*INSTRUCTIONS TO FOLLOW*. Repeat nothing but the lines below running from the one containing "The image size is (529, 294)." to the one containing "Move field 2 up with the arrow". Keep both end lines.

*DATA EXTRACT*.
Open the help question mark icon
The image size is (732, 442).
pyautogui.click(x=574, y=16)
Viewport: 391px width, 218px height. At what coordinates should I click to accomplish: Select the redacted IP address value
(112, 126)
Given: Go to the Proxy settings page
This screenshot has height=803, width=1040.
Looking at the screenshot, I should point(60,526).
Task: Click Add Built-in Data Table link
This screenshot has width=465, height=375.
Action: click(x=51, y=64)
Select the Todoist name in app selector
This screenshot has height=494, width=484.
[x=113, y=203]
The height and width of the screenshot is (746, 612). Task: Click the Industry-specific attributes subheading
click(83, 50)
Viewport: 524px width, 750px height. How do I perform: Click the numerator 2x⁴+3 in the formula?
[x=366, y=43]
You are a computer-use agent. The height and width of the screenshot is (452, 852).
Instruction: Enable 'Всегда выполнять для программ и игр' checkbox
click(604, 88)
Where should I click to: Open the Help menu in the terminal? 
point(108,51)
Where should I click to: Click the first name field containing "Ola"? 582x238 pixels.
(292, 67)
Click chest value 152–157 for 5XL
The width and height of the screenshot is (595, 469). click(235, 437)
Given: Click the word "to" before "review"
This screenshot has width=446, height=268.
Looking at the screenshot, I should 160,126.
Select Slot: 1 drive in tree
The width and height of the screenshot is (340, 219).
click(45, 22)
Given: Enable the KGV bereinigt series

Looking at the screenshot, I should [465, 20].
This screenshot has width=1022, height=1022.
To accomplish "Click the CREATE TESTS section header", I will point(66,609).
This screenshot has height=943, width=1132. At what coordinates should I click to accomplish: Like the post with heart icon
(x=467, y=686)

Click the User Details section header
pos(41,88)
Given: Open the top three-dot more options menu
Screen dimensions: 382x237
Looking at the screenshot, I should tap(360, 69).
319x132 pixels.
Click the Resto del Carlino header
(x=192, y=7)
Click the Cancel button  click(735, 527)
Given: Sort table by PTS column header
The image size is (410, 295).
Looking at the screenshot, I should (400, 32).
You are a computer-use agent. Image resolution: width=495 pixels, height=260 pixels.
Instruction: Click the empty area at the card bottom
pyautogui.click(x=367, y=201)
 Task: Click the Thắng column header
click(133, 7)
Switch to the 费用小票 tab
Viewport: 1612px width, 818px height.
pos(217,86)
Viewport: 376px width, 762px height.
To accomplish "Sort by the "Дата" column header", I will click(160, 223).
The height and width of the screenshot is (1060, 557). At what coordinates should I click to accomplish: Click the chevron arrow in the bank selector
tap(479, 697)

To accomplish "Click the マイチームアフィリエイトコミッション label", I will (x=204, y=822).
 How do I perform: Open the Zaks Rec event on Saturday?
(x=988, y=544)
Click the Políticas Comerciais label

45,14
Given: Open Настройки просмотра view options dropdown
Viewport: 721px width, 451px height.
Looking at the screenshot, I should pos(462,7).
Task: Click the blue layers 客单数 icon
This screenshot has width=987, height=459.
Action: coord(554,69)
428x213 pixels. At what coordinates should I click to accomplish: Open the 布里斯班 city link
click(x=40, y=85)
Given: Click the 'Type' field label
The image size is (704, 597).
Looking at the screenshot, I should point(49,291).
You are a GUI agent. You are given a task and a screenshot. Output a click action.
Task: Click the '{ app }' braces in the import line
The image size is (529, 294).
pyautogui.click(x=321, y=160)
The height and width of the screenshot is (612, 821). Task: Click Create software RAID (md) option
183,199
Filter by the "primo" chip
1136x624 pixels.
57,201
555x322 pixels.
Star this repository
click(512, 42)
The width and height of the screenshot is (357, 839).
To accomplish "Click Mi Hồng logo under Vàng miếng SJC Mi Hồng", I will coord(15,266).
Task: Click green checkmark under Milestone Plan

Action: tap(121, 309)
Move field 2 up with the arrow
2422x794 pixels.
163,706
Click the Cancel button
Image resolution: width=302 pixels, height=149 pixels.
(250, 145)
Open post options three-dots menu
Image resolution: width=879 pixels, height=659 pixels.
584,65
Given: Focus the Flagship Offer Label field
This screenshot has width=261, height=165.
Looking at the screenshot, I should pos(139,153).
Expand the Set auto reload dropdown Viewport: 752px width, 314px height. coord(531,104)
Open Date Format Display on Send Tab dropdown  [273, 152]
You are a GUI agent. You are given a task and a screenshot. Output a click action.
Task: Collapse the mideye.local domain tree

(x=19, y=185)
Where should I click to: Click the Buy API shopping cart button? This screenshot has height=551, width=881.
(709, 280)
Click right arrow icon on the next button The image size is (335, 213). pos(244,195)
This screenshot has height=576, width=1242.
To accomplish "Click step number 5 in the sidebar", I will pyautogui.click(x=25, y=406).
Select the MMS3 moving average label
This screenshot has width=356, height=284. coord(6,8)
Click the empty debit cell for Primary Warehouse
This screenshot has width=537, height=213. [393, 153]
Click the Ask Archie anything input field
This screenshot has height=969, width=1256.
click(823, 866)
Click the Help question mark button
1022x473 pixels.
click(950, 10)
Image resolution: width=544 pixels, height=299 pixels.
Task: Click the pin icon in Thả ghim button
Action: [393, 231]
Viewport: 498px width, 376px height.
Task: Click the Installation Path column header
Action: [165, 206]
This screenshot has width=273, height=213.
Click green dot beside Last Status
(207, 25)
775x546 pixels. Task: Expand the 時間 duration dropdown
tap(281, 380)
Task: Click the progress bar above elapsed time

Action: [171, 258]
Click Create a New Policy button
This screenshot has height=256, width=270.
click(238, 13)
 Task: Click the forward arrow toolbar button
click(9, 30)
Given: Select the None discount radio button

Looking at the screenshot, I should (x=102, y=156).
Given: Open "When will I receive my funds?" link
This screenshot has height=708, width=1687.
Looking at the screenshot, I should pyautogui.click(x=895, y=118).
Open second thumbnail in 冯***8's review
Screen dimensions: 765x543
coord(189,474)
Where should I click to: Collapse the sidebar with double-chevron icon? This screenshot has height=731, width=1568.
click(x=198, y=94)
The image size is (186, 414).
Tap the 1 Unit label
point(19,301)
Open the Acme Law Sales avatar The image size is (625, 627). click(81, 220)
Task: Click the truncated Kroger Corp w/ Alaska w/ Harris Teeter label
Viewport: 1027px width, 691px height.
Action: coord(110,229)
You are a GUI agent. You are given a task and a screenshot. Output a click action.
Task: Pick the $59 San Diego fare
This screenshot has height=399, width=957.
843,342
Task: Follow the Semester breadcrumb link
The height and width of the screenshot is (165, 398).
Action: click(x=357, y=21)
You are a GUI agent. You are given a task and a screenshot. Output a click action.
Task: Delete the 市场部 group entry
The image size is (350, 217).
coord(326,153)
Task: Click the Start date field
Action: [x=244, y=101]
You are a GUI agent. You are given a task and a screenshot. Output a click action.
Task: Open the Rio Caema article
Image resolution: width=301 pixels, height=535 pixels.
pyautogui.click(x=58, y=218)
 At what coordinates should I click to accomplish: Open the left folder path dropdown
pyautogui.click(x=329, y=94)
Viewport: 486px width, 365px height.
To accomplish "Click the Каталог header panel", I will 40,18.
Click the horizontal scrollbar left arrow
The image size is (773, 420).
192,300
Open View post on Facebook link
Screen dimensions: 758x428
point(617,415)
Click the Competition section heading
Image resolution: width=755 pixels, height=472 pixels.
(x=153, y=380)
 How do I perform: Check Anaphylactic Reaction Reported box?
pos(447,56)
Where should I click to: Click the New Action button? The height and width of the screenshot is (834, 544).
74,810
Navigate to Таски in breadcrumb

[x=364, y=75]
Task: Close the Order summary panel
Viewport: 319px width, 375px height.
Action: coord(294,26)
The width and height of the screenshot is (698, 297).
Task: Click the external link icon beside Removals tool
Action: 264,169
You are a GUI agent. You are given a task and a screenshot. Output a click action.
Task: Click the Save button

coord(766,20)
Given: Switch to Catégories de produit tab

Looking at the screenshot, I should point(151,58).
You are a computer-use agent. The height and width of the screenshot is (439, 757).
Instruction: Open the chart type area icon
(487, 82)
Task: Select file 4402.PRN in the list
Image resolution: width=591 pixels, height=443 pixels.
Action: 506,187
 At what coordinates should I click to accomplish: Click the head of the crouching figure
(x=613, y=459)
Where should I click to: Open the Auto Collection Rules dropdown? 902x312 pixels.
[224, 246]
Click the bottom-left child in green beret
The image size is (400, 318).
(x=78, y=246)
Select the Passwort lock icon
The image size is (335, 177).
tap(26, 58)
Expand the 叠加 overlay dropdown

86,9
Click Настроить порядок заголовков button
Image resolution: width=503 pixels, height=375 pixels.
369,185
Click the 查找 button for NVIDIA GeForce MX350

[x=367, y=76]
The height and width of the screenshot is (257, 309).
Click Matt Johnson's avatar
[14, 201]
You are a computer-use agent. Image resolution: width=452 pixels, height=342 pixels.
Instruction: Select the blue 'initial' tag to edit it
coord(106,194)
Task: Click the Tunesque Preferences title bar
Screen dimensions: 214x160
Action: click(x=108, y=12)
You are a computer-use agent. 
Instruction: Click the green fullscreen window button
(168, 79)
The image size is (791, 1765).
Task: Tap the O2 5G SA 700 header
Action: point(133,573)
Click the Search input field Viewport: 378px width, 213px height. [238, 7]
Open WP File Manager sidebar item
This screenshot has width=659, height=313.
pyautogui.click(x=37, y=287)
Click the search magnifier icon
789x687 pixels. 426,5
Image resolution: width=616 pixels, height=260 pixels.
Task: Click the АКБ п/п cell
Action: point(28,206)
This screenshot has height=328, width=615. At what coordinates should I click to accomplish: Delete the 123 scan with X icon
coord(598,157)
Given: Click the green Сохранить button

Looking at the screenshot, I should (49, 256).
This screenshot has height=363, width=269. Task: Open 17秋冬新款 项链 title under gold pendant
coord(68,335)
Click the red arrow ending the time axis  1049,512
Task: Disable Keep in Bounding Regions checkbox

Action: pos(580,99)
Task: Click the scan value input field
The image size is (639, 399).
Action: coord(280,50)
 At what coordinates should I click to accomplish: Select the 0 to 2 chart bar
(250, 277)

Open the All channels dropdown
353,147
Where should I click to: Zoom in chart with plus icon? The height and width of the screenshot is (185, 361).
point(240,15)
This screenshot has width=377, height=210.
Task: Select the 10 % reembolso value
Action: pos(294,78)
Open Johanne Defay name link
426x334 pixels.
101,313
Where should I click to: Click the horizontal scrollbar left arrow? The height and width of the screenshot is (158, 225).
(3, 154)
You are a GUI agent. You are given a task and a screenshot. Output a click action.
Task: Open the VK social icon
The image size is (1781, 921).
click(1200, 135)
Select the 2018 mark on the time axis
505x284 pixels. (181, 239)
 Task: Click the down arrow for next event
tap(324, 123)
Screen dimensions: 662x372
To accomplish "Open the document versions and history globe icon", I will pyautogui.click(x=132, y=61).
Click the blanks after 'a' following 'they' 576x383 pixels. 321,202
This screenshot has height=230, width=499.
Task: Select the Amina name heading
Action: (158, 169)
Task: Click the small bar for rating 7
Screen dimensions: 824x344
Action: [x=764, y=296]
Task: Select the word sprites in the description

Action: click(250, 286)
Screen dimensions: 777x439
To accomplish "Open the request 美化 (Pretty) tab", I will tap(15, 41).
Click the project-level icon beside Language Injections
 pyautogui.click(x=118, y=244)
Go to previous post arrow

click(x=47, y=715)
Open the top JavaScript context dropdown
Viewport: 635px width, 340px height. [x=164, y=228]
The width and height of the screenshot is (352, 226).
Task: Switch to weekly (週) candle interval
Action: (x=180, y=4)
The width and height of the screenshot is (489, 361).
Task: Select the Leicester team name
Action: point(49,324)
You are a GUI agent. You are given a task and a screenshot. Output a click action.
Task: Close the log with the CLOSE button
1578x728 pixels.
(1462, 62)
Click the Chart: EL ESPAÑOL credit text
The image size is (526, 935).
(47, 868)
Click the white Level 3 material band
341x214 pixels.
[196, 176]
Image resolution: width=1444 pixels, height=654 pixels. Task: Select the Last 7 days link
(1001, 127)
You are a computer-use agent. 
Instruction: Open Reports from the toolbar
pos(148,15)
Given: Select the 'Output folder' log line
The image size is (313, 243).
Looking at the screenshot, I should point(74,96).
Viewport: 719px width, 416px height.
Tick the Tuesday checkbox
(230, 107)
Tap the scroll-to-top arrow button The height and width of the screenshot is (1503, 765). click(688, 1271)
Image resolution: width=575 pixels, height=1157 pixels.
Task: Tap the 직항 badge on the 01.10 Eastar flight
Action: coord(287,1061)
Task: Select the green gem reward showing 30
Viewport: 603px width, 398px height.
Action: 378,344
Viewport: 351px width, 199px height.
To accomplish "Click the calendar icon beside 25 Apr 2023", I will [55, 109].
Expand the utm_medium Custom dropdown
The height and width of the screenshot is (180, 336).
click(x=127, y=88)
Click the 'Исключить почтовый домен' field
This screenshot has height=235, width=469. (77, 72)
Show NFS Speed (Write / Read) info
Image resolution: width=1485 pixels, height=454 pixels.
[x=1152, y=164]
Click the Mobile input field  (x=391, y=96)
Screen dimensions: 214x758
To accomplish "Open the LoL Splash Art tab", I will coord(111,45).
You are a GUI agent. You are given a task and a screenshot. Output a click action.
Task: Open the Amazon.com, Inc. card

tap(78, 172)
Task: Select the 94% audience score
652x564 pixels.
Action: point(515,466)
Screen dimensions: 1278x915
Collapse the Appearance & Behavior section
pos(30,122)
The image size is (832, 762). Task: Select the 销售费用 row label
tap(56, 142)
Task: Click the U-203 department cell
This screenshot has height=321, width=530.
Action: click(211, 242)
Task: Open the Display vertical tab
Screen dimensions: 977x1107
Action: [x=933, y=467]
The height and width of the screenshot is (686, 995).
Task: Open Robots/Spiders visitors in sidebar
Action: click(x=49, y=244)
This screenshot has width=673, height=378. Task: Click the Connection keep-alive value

*TASK ANSWER*.
The image size is (529, 294).
pyautogui.click(x=321, y=160)
The height and width of the screenshot is (612, 821). Task: Click Create software RAID (md) option
183,199
Filter by the "primo" chip
1136x624 pixels.
57,201
555x322 pixels.
Star this repository
click(512, 42)
The width and height of the screenshot is (357, 839).
To accomplish "Click Mi Hồng logo under Vàng miếng SJC Mi Hồng", I will coord(15,266).
Task: Click green checkmark under Milestone Plan

Action: tap(121, 309)
Move field 2 up with the arrow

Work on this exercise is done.